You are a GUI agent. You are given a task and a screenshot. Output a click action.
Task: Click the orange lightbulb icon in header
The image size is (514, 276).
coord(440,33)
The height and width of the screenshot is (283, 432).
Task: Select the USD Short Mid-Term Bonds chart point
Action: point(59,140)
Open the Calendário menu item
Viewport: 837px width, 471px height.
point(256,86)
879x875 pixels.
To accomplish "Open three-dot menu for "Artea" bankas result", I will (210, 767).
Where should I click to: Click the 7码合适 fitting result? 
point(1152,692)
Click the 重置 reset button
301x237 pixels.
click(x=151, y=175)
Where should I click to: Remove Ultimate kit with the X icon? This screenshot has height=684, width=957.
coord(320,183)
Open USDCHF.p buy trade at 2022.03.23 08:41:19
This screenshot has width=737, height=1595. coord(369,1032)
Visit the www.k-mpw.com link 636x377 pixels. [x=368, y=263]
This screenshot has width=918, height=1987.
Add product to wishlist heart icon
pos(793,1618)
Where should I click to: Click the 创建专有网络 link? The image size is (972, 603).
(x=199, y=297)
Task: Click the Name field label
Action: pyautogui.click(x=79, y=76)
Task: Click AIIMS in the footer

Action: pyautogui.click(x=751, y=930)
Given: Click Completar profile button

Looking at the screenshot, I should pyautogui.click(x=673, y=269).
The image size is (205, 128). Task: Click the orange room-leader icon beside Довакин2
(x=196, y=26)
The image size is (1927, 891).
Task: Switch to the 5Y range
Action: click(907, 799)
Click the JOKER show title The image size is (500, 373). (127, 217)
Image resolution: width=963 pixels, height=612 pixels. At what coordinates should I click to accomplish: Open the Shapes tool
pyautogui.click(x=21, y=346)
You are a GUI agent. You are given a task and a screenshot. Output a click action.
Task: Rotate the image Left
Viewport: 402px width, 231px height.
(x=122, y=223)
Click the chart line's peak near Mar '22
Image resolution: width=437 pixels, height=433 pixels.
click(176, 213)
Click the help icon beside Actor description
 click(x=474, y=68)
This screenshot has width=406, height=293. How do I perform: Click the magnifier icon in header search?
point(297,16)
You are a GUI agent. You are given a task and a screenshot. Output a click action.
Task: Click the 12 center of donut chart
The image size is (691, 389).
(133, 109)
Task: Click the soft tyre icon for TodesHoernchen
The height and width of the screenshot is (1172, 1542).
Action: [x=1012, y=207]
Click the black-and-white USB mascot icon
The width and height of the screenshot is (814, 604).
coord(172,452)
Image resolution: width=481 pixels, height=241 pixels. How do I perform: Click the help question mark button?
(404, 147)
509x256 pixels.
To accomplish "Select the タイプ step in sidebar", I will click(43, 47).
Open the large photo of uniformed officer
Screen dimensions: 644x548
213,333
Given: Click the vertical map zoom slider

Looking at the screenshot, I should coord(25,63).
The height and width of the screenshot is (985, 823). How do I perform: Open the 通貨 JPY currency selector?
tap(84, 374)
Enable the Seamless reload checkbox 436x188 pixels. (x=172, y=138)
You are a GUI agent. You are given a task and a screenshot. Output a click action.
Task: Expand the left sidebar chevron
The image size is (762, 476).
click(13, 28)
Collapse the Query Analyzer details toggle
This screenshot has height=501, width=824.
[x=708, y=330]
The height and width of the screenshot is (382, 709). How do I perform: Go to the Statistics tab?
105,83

··········

● WHAT TO WORK ON
Please restate the records in full, word for word.

● RESPONSE
You are a GUI agent. You are given a task and a screenshot. Output a click action.
Task: Click the orange lightbulb icon in header
The image size is (514, 276).
coord(440,33)
The height and width of the screenshot is (283, 432).
Task: Select the USD Short Mid-Term Bonds chart point
Action: point(59,140)
Open the Calendário menu item
Viewport: 837px width, 471px height.
point(256,86)
879x875 pixels.
To accomplish "Open three-dot menu for "Artea" bankas result", I will (210, 767).
Where should I click to: Click the 7码合适 fitting result? 
point(1152,692)
Click the 重置 reset button
301x237 pixels.
click(x=151, y=175)
Where should I click to: Remove Ultimate kit with the X icon? This screenshot has height=684, width=957.
coord(320,183)
Open USDCHF.p buy trade at 2022.03.23 08:41:19
This screenshot has width=737, height=1595. coord(369,1032)
Visit the www.k-mpw.com link 636x377 pixels. [x=368, y=263]
This screenshot has width=918, height=1987.
Add product to wishlist heart icon
pos(793,1618)
Where should I click to: Click the 创建专有网络 link? The image size is (972, 603).
(x=199, y=297)
Task: Click the Name field label
Action: pyautogui.click(x=79, y=76)
Task: Click AIIMS in the footer

Action: pyautogui.click(x=751, y=930)
Given: Click Completar profile button

Looking at the screenshot, I should pyautogui.click(x=673, y=269).
The image size is (205, 128). Task: Click the orange room-leader icon beside Довакин2
(x=196, y=26)
The image size is (1927, 891).
Task: Switch to the 5Y range
Action: click(907, 799)
Click the JOKER show title The image size is (500, 373). (127, 217)
Image resolution: width=963 pixels, height=612 pixels. At what coordinates should I click to accomplish: Open the Shapes tool
pyautogui.click(x=21, y=346)
You are a GUI agent. You are given a task and a screenshot. Output a click action.
Task: Rotate the image Left
Viewport: 402px width, 231px height.
(x=122, y=223)
Click the chart line's peak near Mar '22
Image resolution: width=437 pixels, height=433 pixels.
click(176, 213)
Click the help icon beside Actor description
 click(x=474, y=68)
This screenshot has width=406, height=293. How do I perform: Click the magnifier icon in header search?
point(297,16)
You are a GUI agent. You are given a task and a screenshot. Output a click action.
Task: Click the 12 center of donut chart
The image size is (691, 389).
(133, 109)
Task: Click the soft tyre icon for TodesHoernchen
The height and width of the screenshot is (1172, 1542).
Action: [x=1012, y=207]
Click the black-and-white USB mascot icon
The width and height of the screenshot is (814, 604).
coord(172,452)
Image resolution: width=481 pixels, height=241 pixels. How do I perform: Click the help question mark button?
(404, 147)
509x256 pixels.
To accomplish "Select the タイプ step in sidebar", I will click(43, 47).
Open the large photo of uniformed officer
Screen dimensions: 644x548
213,333
Given: Click the vertical map zoom slider

Looking at the screenshot, I should coord(25,63).
The height and width of the screenshot is (985, 823). How do I perform: Open the 通貨 JPY currency selector?
tap(84, 374)
Enable the Seamless reload checkbox 436x188 pixels. (x=172, y=138)
You are a GUI agent. You are given a task and a screenshot. Output a click action.
Task: Expand the left sidebar chevron
The image size is (762, 476).
click(13, 28)
Collapse the Query Analyzer details toggle
This screenshot has height=501, width=824.
[x=708, y=330]
The height and width of the screenshot is (382, 709). How do I perform: Go to the Statistics tab?
105,83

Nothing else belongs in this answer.